Thunderbird Mesa is a 5814 ft summit in Navajo County, Arizona, United States.

==Description==
Thunderbird Mesa is situated 4 mi southeast of the Monument Valley visitor center on Navajo Nation land. Precipitation runoff from this mesa's slopes drains to Gypsum Creek which is a tributary of the San Juan River. Topographic relief is significant as the summit rises 600. ft above the surrounding terrain in 0.1 mile (0.16 km). The nearest higher neighbor is Rain God Mesa, 0.8 mi to the north. The landform's toponym has been officially adopted by the U.S. Board on Geographic Names. The name refers to an outline that is shaped like a thunderbird on the east side of the mesa.

==Geology==
Thunderbird Mesa is composed of three principal strata. The bottom layer is slope-forming Organ Rock Shale, the next stratum is cliff-forming De Chelly Sandstone, and the upper layer is Moenkopi Formation. The rock ranges in age from Permian at the bottom to Triassic at the top, with a major unconformity between the sandstone and Moenkopi. The buttes and mesas of Monument Valley are the result of the Organ Rock Shale being more easily eroded than the overlaying sandstone.

==Climate==
Spring and fall are the most favorable seasons to visit Thunderbird Mesa. According to the Köppen climate classification system, it is located in a semi-arid climate zone with cold winters and hot summers.
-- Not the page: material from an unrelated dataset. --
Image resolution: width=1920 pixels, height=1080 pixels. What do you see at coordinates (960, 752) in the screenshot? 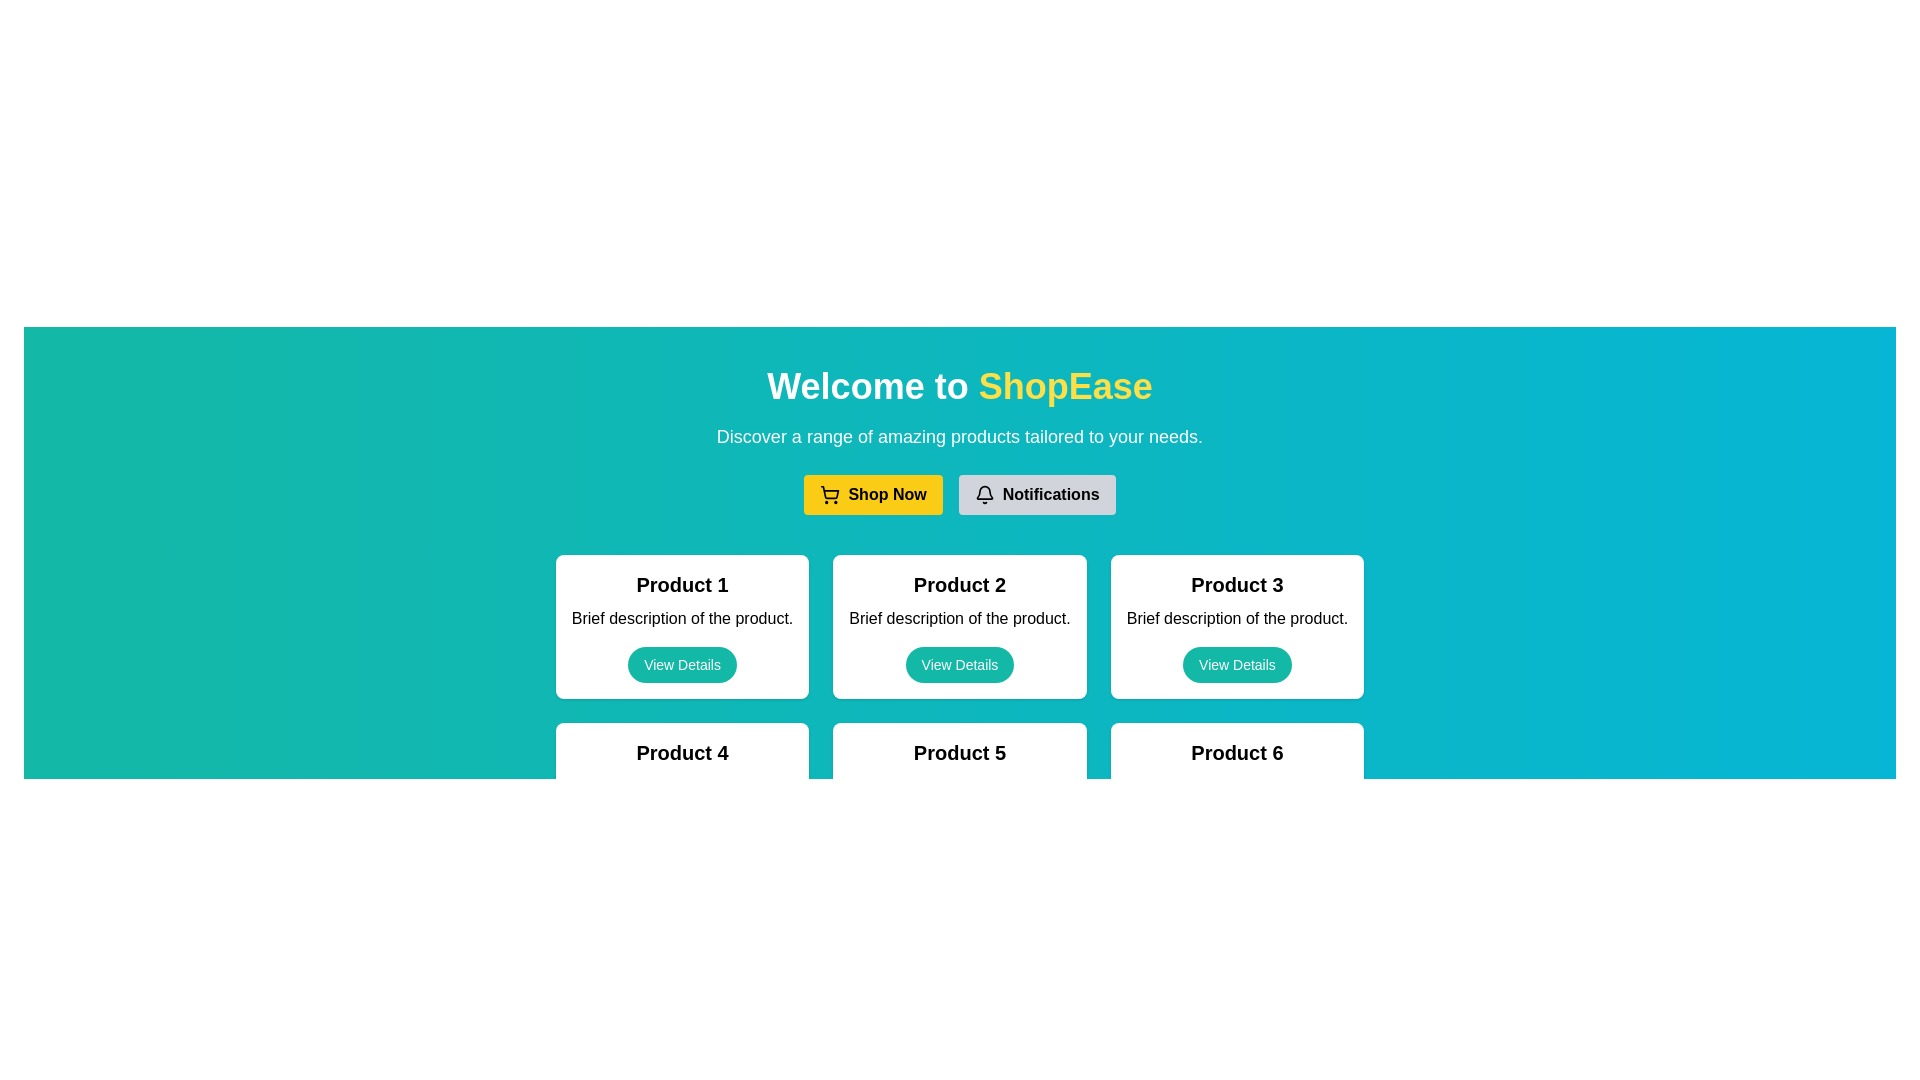
I see `the static text element displaying 'Product 5', which is prominently styled in bold and large sans-serif font, located within a rectangular card in the middle column of the bottom row of a grid layout` at bounding box center [960, 752].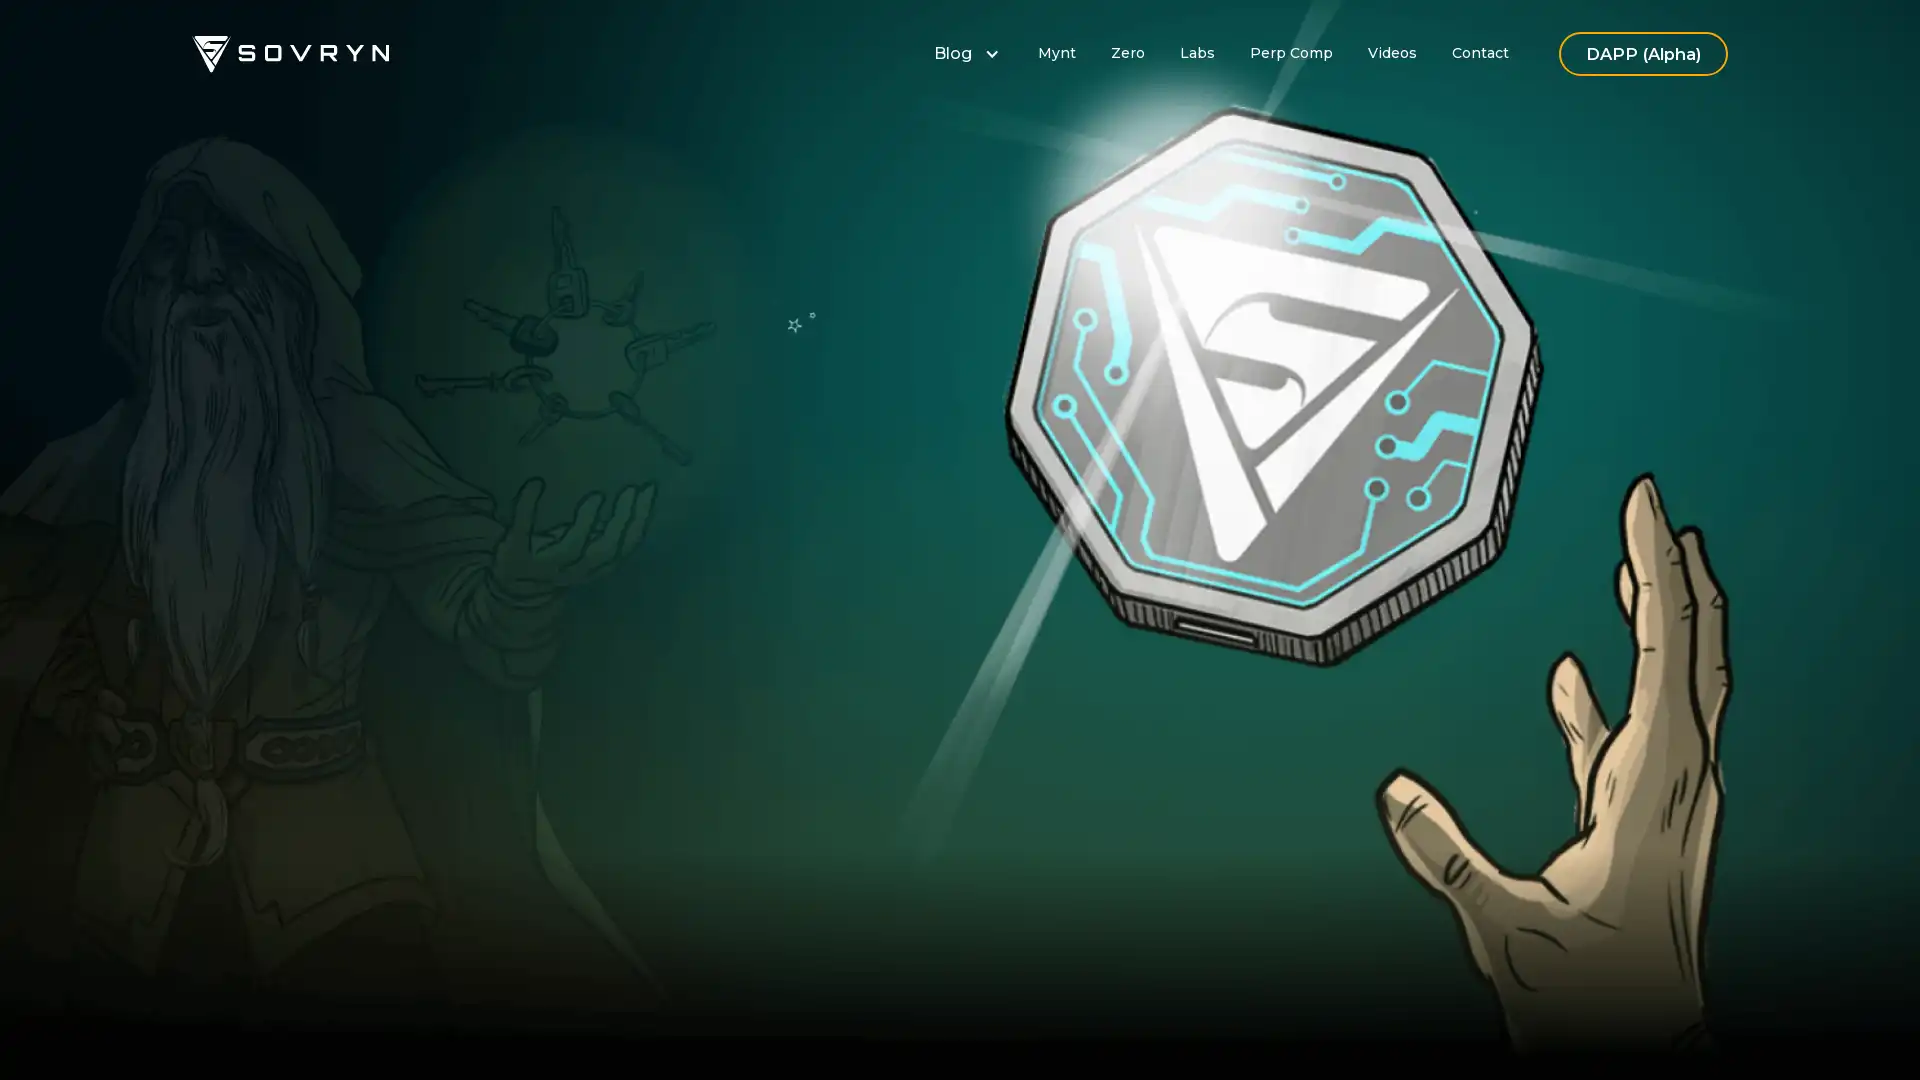  I want to click on Sign me up!, so click(716, 669).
Summers average 54 days above 90 °F annually, and highs rarely exceed 100 °F. Summer nights are comfortably cool, and temperatures drop quickly after sunset. Winters are cold, but daytime highs are usually above freezing. Winter temperatures below 0 °F are uncommon, though possible. This desert climate receives less than 10 in of annual rainfall, and snowfall is generally light during the winter.